Explorer le document -
[A] Répondez aux questions suivantes d'après le texte ci-dessous sur l'Académie des sciences d'outre-mer :
(i) Quelle date est indiquée pour la célébration de ses 100 ans ?
(ii) Dans quel lieu cet anniversaire est-il fêté ?
(iii) En quelle année a-t-elle été lancée officiellement ?
[B] Traduisez en anglais la phrase suivante, tirée du texte ci-dessous sur l'Académie des sciences d'outre-mer : « C'est un anniversaire fêté en grande pompe ce vendredi à la Sorbonne. »

L'Académie des sciences d'outre-mer (Asom) célèbre ses 100 ans d'existence ce 26 mai 2023 à Paris. L'Asom, qui était à l'origine une « Académie des sciences coloniales », oeuvre désormais à la circulation du savoir entre les pays, notamment dans le domaine des pandémies, même si des défis restent à relever, particulièrement dans celui des déplacements des chercheurs des pays du Sud vers ceux du Nord.
C'est un anniversaire fêté en grande pompe ce vendredi à la Sorbonne. L'Académie des sciences d'outre-mer (Asom) célèbre ses 100 ans d'existence. Lancée officiellement en 1923, elle étudie à ses débuts les questions en lien avec les colonies et se nomme d'ailleurs « Académie des sciences coloniales ».

Données fournies -
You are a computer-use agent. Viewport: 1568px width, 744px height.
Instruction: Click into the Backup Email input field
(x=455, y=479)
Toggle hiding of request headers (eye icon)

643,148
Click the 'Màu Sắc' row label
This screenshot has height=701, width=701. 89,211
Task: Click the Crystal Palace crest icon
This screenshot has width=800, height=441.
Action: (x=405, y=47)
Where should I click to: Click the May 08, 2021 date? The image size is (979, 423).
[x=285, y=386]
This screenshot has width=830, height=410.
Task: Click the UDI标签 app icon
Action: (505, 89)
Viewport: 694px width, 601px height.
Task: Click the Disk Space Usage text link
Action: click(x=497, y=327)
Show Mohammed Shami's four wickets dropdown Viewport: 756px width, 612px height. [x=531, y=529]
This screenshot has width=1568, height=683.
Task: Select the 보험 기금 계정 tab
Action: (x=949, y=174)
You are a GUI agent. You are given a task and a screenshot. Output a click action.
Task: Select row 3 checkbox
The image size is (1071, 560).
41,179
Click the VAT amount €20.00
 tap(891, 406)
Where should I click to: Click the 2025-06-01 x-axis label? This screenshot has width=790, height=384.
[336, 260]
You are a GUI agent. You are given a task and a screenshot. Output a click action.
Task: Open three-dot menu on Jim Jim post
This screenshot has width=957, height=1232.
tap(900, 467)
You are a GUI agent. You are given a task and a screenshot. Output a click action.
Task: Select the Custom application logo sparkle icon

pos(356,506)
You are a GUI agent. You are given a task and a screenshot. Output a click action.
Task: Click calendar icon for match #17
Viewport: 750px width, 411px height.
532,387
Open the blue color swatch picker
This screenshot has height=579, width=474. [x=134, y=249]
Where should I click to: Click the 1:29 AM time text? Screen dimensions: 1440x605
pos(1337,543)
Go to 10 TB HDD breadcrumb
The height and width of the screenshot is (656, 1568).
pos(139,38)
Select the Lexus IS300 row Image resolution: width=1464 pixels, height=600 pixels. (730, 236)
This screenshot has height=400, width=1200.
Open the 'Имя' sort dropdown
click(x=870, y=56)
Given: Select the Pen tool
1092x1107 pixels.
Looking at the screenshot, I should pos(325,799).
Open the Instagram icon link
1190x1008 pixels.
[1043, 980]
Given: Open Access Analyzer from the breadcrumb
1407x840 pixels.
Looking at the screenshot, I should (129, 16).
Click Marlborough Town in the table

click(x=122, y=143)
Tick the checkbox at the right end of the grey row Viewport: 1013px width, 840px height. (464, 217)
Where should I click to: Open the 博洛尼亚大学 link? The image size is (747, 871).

Corrigé de l'exercice -
[A]
(i) Le 26 mai 2023.
(ii) À la Sorbonne.
(iii) En 1923.

[B] It is an anniversary celebrated with great pomp this Friday at the Sorbonne.